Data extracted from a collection
☆ ☆ ☆ ☆

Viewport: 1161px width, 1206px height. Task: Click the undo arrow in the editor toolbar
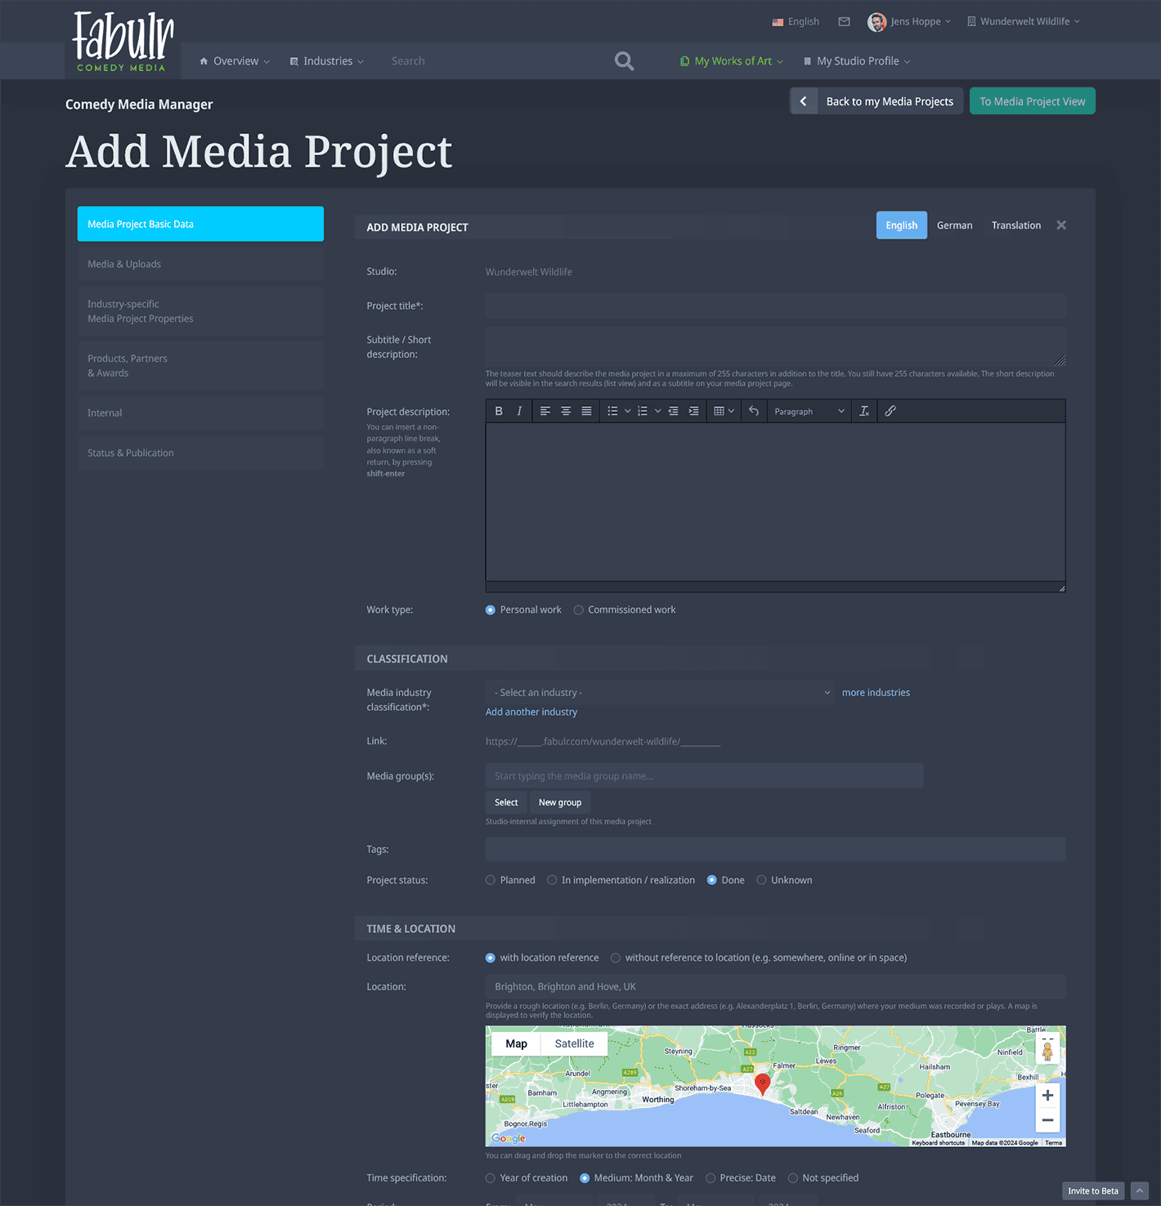754,411
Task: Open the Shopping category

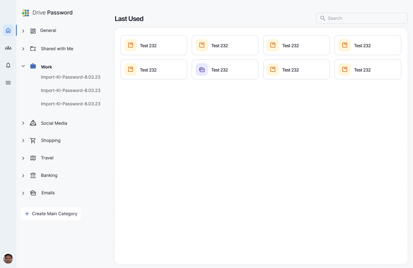Action: tap(51, 141)
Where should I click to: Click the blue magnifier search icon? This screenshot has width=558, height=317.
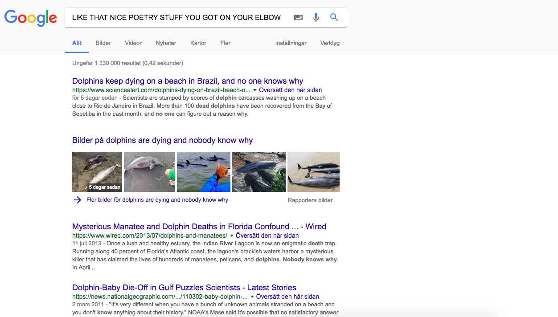(334, 17)
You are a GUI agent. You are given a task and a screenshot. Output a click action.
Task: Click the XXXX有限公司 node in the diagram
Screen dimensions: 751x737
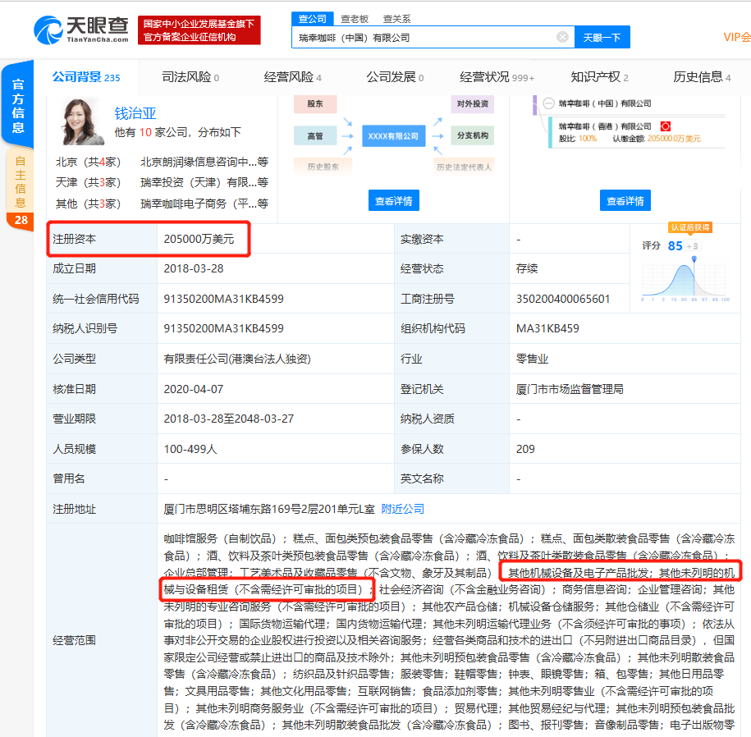tap(393, 135)
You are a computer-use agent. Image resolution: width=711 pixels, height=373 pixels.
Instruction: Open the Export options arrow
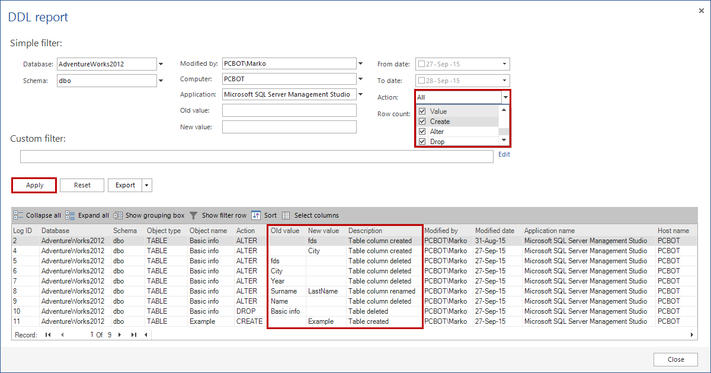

☆ ☆ ☆ ☆

■ **Description of the task**:
Output exactly the lines from the one containing "You are a GUI" through the last line of the records above, both included, leaving out any pictures.

■ **Problem solution**:
You are a GUI agent. You are given a task and a screenshot. Output a click action.
Task: Click the XXXX有限公司 node in the diagram
Screen dimensions: 751x737
tap(393, 135)
You are a computer-use agent. Image resolution: width=711 pixels, height=373 pixels.
Instruction: Open the Export options arrow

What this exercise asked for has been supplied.